(Dataset content)

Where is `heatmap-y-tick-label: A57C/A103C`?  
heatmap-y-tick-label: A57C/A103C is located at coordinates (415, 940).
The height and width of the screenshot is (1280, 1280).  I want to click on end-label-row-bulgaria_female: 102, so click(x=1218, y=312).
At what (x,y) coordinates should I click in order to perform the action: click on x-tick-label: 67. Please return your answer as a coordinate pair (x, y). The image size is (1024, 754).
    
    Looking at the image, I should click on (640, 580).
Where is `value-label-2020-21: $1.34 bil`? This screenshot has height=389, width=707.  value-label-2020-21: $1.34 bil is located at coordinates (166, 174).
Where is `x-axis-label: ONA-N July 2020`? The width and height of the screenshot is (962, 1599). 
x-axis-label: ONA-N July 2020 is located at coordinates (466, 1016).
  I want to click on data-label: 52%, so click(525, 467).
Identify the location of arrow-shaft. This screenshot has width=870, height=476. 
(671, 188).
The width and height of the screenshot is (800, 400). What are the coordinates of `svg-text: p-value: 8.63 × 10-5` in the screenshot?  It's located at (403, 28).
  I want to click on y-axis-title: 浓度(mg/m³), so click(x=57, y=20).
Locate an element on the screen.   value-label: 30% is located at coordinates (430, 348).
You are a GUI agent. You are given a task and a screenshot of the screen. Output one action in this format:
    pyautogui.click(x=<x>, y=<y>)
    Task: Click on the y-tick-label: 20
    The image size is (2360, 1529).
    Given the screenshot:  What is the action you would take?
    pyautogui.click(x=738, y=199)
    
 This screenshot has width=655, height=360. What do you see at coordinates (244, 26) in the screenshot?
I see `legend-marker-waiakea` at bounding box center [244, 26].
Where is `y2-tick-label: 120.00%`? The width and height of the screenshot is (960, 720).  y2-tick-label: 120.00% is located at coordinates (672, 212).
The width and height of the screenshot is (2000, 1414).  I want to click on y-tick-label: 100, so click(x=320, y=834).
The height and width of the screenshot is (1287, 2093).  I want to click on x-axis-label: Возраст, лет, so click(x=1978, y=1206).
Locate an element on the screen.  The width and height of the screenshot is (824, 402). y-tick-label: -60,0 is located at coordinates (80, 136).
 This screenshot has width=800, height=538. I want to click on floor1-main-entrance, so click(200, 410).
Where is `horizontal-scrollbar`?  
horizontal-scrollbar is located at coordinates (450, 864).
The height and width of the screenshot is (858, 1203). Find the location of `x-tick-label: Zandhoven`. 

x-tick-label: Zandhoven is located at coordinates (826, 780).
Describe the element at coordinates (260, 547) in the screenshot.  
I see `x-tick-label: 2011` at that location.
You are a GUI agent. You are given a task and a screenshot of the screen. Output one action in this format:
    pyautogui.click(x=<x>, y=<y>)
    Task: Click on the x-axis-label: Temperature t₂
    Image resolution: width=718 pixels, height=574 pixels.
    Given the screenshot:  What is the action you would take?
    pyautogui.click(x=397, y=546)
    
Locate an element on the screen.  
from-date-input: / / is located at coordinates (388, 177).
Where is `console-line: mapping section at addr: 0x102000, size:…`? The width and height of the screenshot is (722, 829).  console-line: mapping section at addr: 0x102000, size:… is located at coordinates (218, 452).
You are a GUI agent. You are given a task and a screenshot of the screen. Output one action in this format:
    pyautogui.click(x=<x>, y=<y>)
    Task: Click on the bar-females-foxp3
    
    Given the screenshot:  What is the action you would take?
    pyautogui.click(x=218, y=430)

(End Dataset content)

**Problem to solve:**
Copy the records above word for word, from the first line to the last.

**Answer area:**
Where is `heatmap-y-tick-label: A57C/A103C`?  
heatmap-y-tick-label: A57C/A103C is located at coordinates (415, 940).
The height and width of the screenshot is (1280, 1280).  I want to click on end-label-row-bulgaria_female: 102, so click(x=1218, y=312).
At what (x,y) coordinates should I click in order to perform the action: click on x-tick-label: 67. Please return your answer as a coordinate pair (x, y). The image size is (1024, 754).
    
    Looking at the image, I should click on (640, 580).
Where is `value-label-2020-21: $1.34 bil`? This screenshot has height=389, width=707.  value-label-2020-21: $1.34 bil is located at coordinates (166, 174).
Where is `x-axis-label: ONA-N July 2020`? The width and height of the screenshot is (962, 1599). 
x-axis-label: ONA-N July 2020 is located at coordinates (466, 1016).
  I want to click on data-label: 52%, so click(525, 467).
Identify the location of arrow-shaft. This screenshot has width=870, height=476. 
(671, 188).
The width and height of the screenshot is (800, 400). What are the coordinates of `svg-text: p-value: 8.63 × 10-5` in the screenshot?  It's located at (403, 28).
  I want to click on y-axis-title: 浓度(mg/m³), so click(x=57, y=20).
Locate an element on the screen.   value-label: 30% is located at coordinates (430, 348).
You are a GUI agent. You are given a task and a screenshot of the screen. Output one action in this format:
    pyautogui.click(x=<x>, y=<y>)
    Task: Click on the y-tick-label: 20
    The image size is (2360, 1529).
    Given the screenshot:  What is the action you would take?
    pyautogui.click(x=738, y=199)
    
 This screenshot has width=655, height=360. What do you see at coordinates (244, 26) in the screenshot?
I see `legend-marker-waiakea` at bounding box center [244, 26].
Where is `y2-tick-label: 120.00%`? The width and height of the screenshot is (960, 720).  y2-tick-label: 120.00% is located at coordinates (672, 212).
The width and height of the screenshot is (2000, 1414).  I want to click on y-tick-label: 100, so click(x=320, y=834).
The height and width of the screenshot is (1287, 2093).  I want to click on x-axis-label: Возраст, лет, so click(x=1978, y=1206).
Locate an element on the screen.  The width and height of the screenshot is (824, 402). y-tick-label: -60,0 is located at coordinates (80, 136).
 This screenshot has width=800, height=538. I want to click on floor1-main-entrance, so click(200, 410).
Where is `horizontal-scrollbar`?  
horizontal-scrollbar is located at coordinates (450, 864).
The height and width of the screenshot is (858, 1203). Find the location of `x-tick-label: Zandhoven`. 

x-tick-label: Zandhoven is located at coordinates (826, 780).
Describe the element at coordinates (260, 547) in the screenshot.  
I see `x-tick-label: 2011` at that location.
You are a GUI agent. You are given a task and a screenshot of the screen. Output one action in this format:
    pyautogui.click(x=<x>, y=<y>)
    Task: Click on the x-axis-label: Temperature t₂
    Image resolution: width=718 pixels, height=574 pixels.
    Given the screenshot:  What is the action you would take?
    pyautogui.click(x=397, y=546)
    
Locate an element on the screen.  
from-date-input: / / is located at coordinates (388, 177).
Where is `console-line: mapping section at addr: 0x102000, size:…`? The width and height of the screenshot is (722, 829).  console-line: mapping section at addr: 0x102000, size:… is located at coordinates (218, 452).
You are a GUI agent. You are given a task and a screenshot of the screen. Output one action in this format:
    pyautogui.click(x=<x>, y=<y>)
    Task: Click on the bar-females-foxp3
    
    Given the screenshot:  What is the action you would take?
    pyautogui.click(x=218, y=430)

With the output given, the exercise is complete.